Time -resolved visualization and analysis of compressible blunt -base cylinder wakes

The near wake of blunt-base cylinders at 0° and 10° angle-of-attack to a Mach 2.46 freestream flow is studied using Mie scattering flow visualization. These experiments are performed to describe the overall behavior of these wakes, and to determine the mechanisms by which the structure of the wake changes with angle-of-attack. Single-frame imaging of the angle-of-attack wake shows that the coherent structures are larger and more obvious in side-view images of the windward and lateral parts of the shear layer than in the leeward part. End-view images show that a septum originates from the leeward part of the shear layer and extends to the windward part of the shear layer during reattachment, dividing the wake into two lobes after reattachment and causing a short reattachment length.;The recompression shock system in both blunt-base cylinder wakes is also visualized, allowing the instantaneous position of the shock to be determined over a wide region of the flow. The recompression shock at alpha=0° is highly branched and appears to be quite weak. The shock appears to be stronger at alpha=10°, with far less branching.

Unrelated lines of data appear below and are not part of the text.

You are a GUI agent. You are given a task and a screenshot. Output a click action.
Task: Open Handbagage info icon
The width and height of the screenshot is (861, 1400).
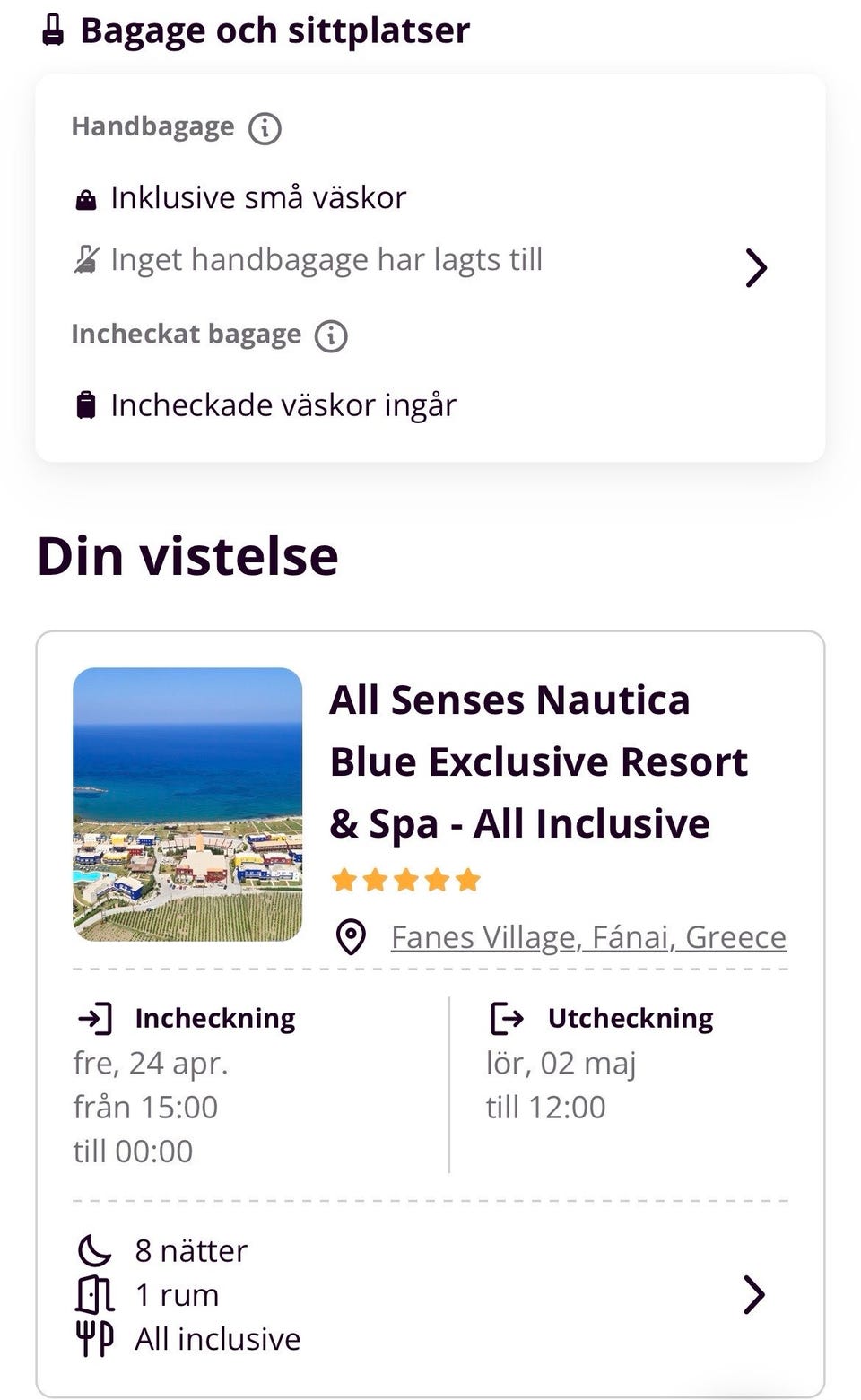265,128
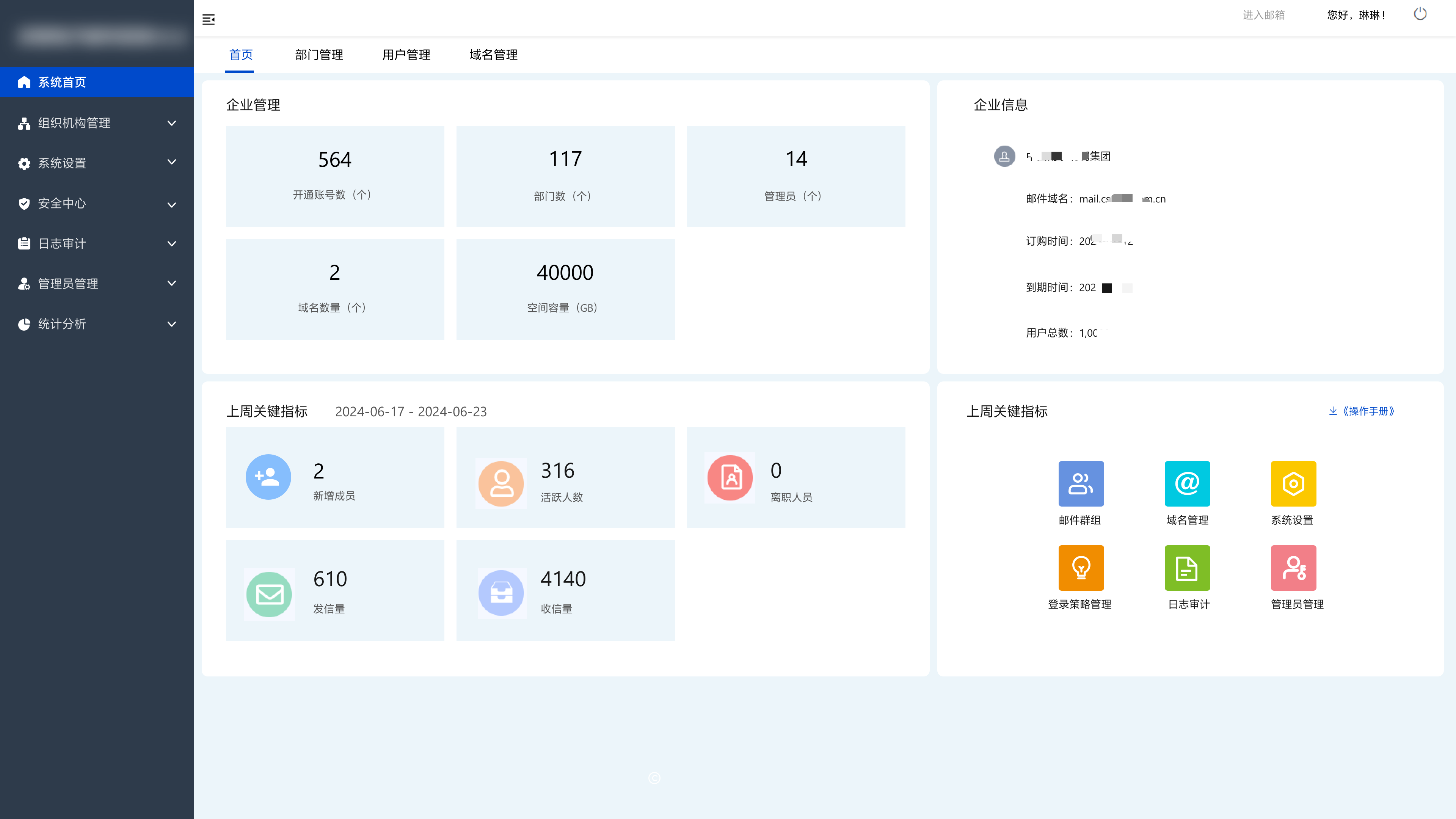This screenshot has height=819, width=1456.
Task: Click the pink 管理员管理 shortcut icon
Action: (x=1293, y=568)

The unsteadiness in the recompression shock position is much higher for the axisymmetric wake than the angle-of-attack wake.;High-speed flow visualization of these wakes is also performed. Both conventional cross-correlation analysis and cross-correlation analysis conditioned on the coherent structures are performed to measure the convection velocity of the coherent structures. The coherent structures in the developing shear layers in side-view images of both wakes convect significantly faster than the isentropic convection velocity, and the structure convection velocity is highly sensitive to changes in the freestream flow velocity. The convection velocity of the structures is also highly dependent on the transverse position of the structures in the shear layer. Convection velocity measurements in the end-view images confirm that there is a significant circumferential component of structure convection velocity in the angle-of-attack wake. The pulsation and flapping of the wake core in end-view images contain a short time scale component due to the passage of individual structures and a long time scale component due to more global mechanisms.